I find that one of the most difficult things for me to talk about in an academic context, even in my blog, which is academic in only the most tangential, daily way, is spirituality. It's not exactly that everyone is atheist or agnostic, although I suspect a fair number of my colleagues in my field and otherwhere secretly believe anyone who isn't atheist is a dupe of some kind. It's that there's no place for spirituality to be a real part of anyone's life as it is practiced in the academy.
I don't exactly mean that academia makes spirituality or ritual attendance impossible. I know many colleagues who go to some kind of worship service regularly and participate in their respective congregations. One of my colleagues here can't teach or hold meetings on Friday afternoons because she's Orthodox Jewish and lives in nearby City because we have no Orthodox temple here and must be home before sundown, which, let's face it, is at about 4:30 these days. Another colleague is Catholic and wears her Ash Wednesday ashes all day long. It's not that it's impossible. It's that these actions are somehow suspect. They're quietly mocked when they interfere with department function; they're outright ignored when people plan conferences, seminars, and teaching schedules. Religion as a whole and spirituality as a corollary are sometimes studied, but rarely engaged as both intellectual and lived.* Since I've been thinking about this for a while, I'm going to bore you with the narrative and the place we're at now.
When I was in graduate school, this is how everyone I knew lived their lives. A few people meditated, a whole host of us did yoga, and a very few admitted to going to church. Even though I had no real desire to rejoin the Catholic church I was raised in, I kept feeling like something was missing. I wanted some kind of structure in which to engage spirituality, and I couldn't find one. Slowly I ended up at paganism, an odd blend of Wicca and Druidry and what-makes-sense-to-me. None of it feels comfortable.
Ms. P, on the other hand, is an innately spiritual person. She jokes that she was atheist for two days once, until it struck her how stupid that seemed to be for her. Her spirituality is complicated, though. She has twice thought about Catholic religious life, she has a second degree in a particular branch of Wicca, she does magic on a regular basis, she's spent long periods of her life going to Quaker meeting, and she likes nothing better than a good altar and some home-grown ritual with people she loves and trusts.
Together we continue our small personal pagan practices, but we've also been searching for a place, a congregation, a something we can lean into, something that can hold us up when we're searching, something that is big enough to throw ourselves against when that's what we need. It's not Catholicism; she's having mad backlash right now from being with the nuns and the Catholic church is more and more witchhunting queers among its congregations. We spent some time at the local reform Temple after we did some reading in preparation for a Jewish wedding I was in. There are a number of things we adore about Judaism, things we want in our life. But the experience of Temple wasn't compelling to either of us. That idea is on hold until we move someplace that has a bigger Temple and potentially a Reconstructionist Temple.

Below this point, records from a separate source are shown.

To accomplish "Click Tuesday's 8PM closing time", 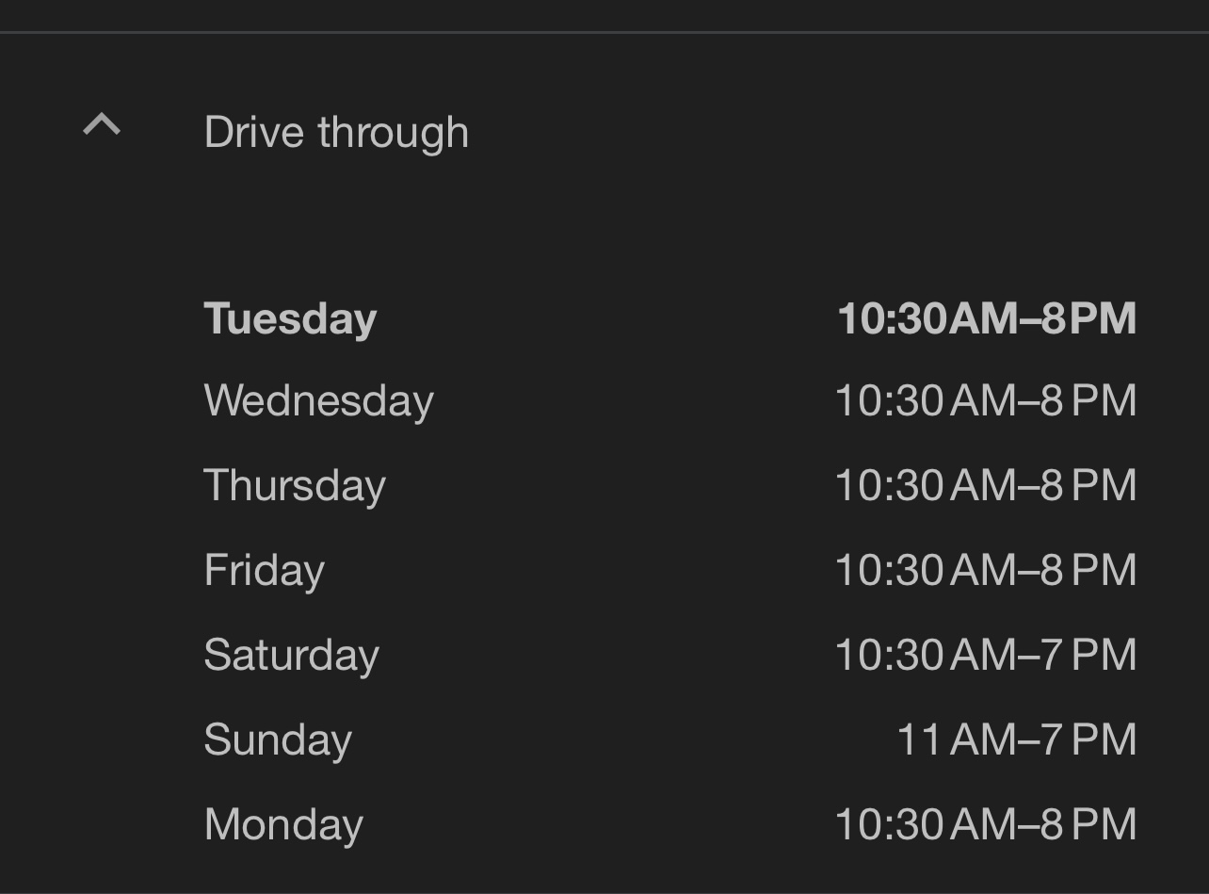I will tap(1088, 318).
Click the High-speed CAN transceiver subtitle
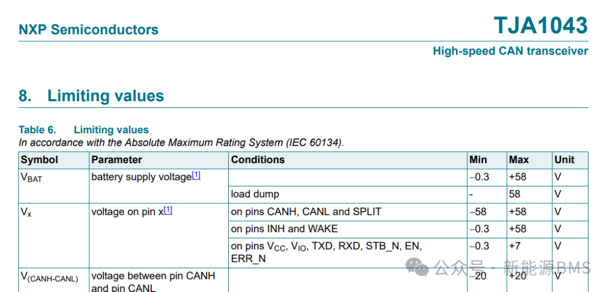This screenshot has width=610, height=292. 510,51
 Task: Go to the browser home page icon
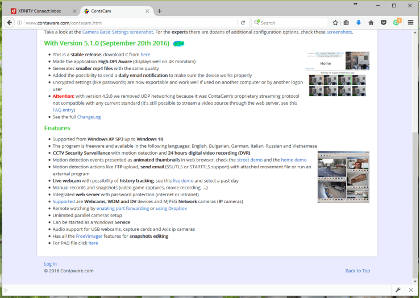tap(371, 23)
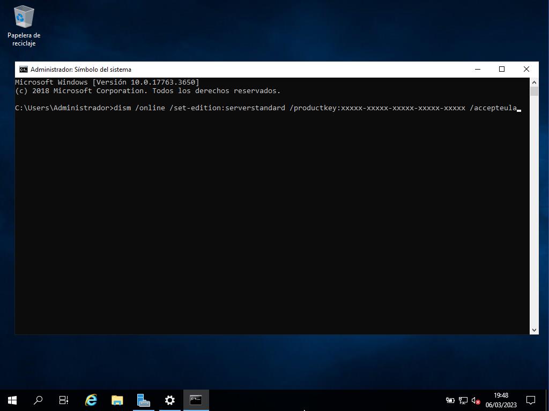This screenshot has height=411, width=549.
Task: Click the battery power tray icon
Action: pos(450,400)
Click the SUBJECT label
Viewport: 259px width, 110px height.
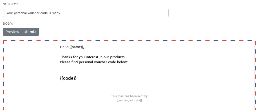point(11,4)
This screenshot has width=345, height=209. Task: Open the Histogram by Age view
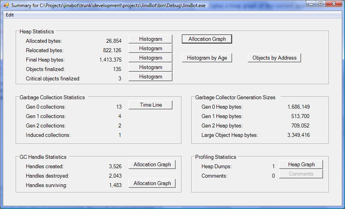point(207,58)
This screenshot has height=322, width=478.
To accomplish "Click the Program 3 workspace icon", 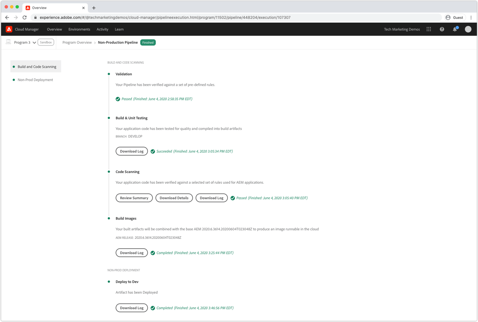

We went to Quaker meeting for a while, but while it fed Ms. P, it made me itchy. Again, the congregation here is so small that it makes me feel self-conscious instead of held in the Light. We can't seem to find grown-up pagans here, although we know they've got to be here somewhere. We went to midnight services at the Episcopal church last Christmas because I refused to go to the extremely conservative Catholic church and the good one didn't have midnight Mass, and Ms. P was a little hooked. I dug in my heels for a while (how many religions were we going to go through, anyway?), but we're going to Episcopal services here now.
And it's fine. It's not exciting, and I'm looking forward to smoothing out the small differences from the Catholic service so we don't make so many mistakes thinking we're doing it right, but it's friendly and pretty and has good music and fine sermons.
The problem is, I really don't fit in Christianity. I think the principles of Christianity are wonderful and a really good idea, but I don't believe Jesus was the son of God any more than any of us are. So on some level, going to any Christian service makes me feel like a fraud. But the pagan experience I cobble together don't satisfy me.
So I feel stuck and angry, and then I blame academia for not having spaces where I get to encounter people living their spirituality on a regular basis. It would make a difference to me, I think, if spirituality were part of people's vocabulary, their narrative of the everyday. But it isn't, not in academia, and probably not in many other contexts. Because what really happens is that people bring their religions into the workplace, and then it's just intolerance all the way down. But damn, what I really need is some grown-up, tolerant, narrative, open-minded, committed, and engaged conversation about how we go about being spiritually engaged people in this world of ours. Any ideas?
*A colleague of mine studies Anchorites in the 13th century, but when I told her about Ms. P, who was then in discernment for the convent, she said it had never occured to her that people still did that.